Stored records:
Start of Block
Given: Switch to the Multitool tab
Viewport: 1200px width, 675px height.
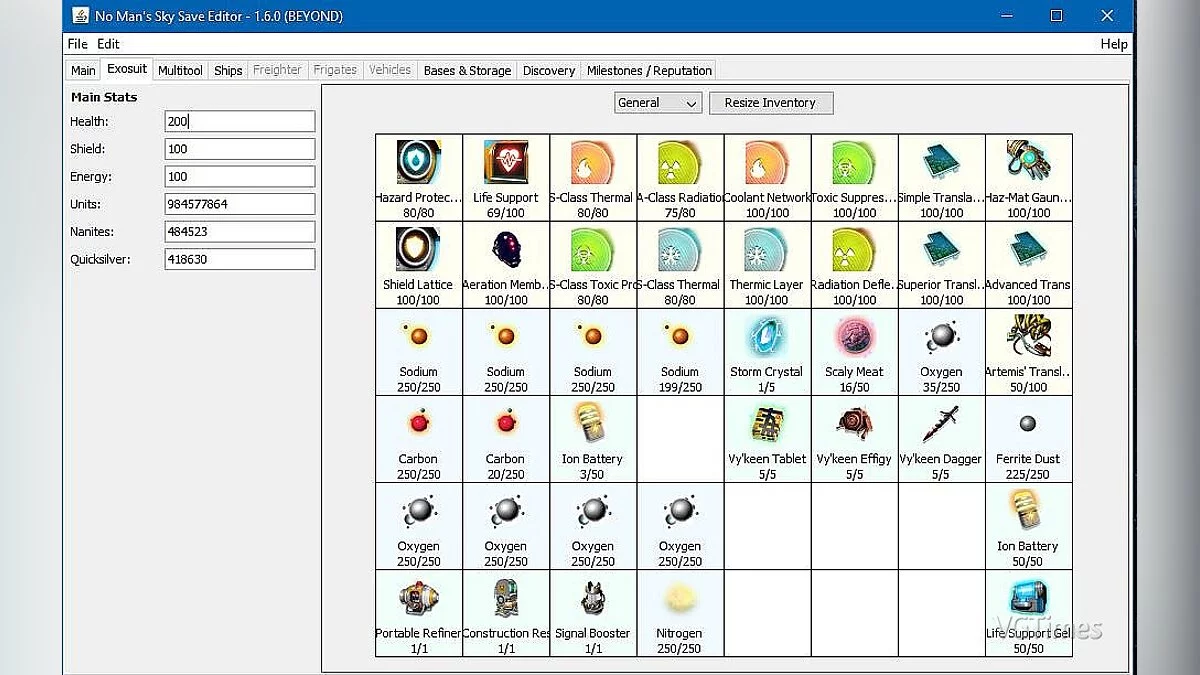Looking at the screenshot, I should pyautogui.click(x=180, y=70).
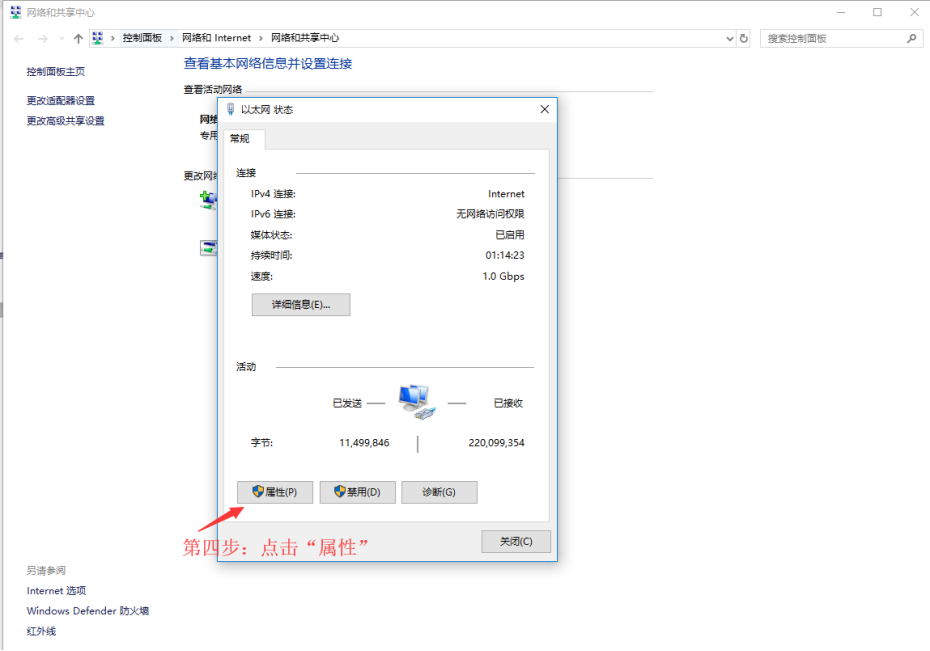Open the address bar history dropdown chevron
The width and height of the screenshot is (930, 651).
(x=731, y=38)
End of Block
» **Required action**
Print the records above exactly, minus pictures.

» **Answer to the exercise**
Given: Switch to the Multitool tab
Viewport: 1200px width, 675px height.
Looking at the screenshot, I should pyautogui.click(x=180, y=70).
Open the address bar history dropdown chevron
The width and height of the screenshot is (930, 651).
(x=731, y=38)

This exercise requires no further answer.